(Selected passage)
Seymour Chatman- All About the Narrative

Seymour Chatman was an American film and literary critic, as well as a professor, and was particularly well known for his book ‘Story and Discourse: Narrative Structure in Fiction and Film’. However, when it comes to understanding drama and the narrative, his essay ‘Story and Narrative’ is most enlightening.

So what makes the narrative so special? What does it even comprise of? Well lets take a look!


Structuralist theory believes that each narrative holds two parts; a story, the content, or “chain of events” (actions, happenings), and the “existents” (characters, items of settings;  and the discourse, or the “expression, the means by which the content is communicated”. The story then becomes the ‘what’ in a narrative that is portrayed, while the discourse becomes the ‘how’. Chatman notes that such a distinction has existed since the time of Aristotle’s ‘Poetics’; “For Aristotle, the imitation of actions in the real world, praxis, was seen as forming an argument, logos, from which were selected (and possibly rearranged) the units that formed the plot, mythos”

The Russian formalists had such a distinction as well, but used only two concepts; fable (fabula)- the “basic story stuff, the sum total of events to be related in the narrative” and the plot (sjuzet) the story as actually told by linking the events together. Formalists see the fable as the series of events tired together, which are communicated to us in the course of the work, whereas plot is how the reader is made aware of what has transpired.

The narrative embodies a “communication”, therefore it has two parties; a sender and a receiver. Each party has three different “personages”- the sender contains the real author, implied author and the narrator (if present). The receiver contains the real audience, the implied audience and the narratee. Furthermore, the audience is compelled to respond with an interpretation; they can’t avoid participating in the “transaction”. Likewise, the audience makes interpretations about the character as well.
(End Selected passage)
(Data provided)
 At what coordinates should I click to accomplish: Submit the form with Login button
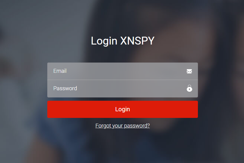coord(123,109)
(End Data provided)
● **What is expected**
Copy everything from "The Russian formalists" down to "what has transpired." in the text on Seymour Chatman, swapping "transpired" for "happened". The lines above are separate material, unconnected to the text on Seymour Chatman.

● **Output for this task**
The Russian formalists had such a distinction as well, but used only two concepts; fable (fabula)- the “basic story stuff, the sum total of events to be related in the narrative” and the plot (sjuzet) the story as actually told by linking the events together. Formalists see the fable as the series of events tired together, which are communicated to us in the course of the work, whereas plot is how the reader is made aware of what has happened.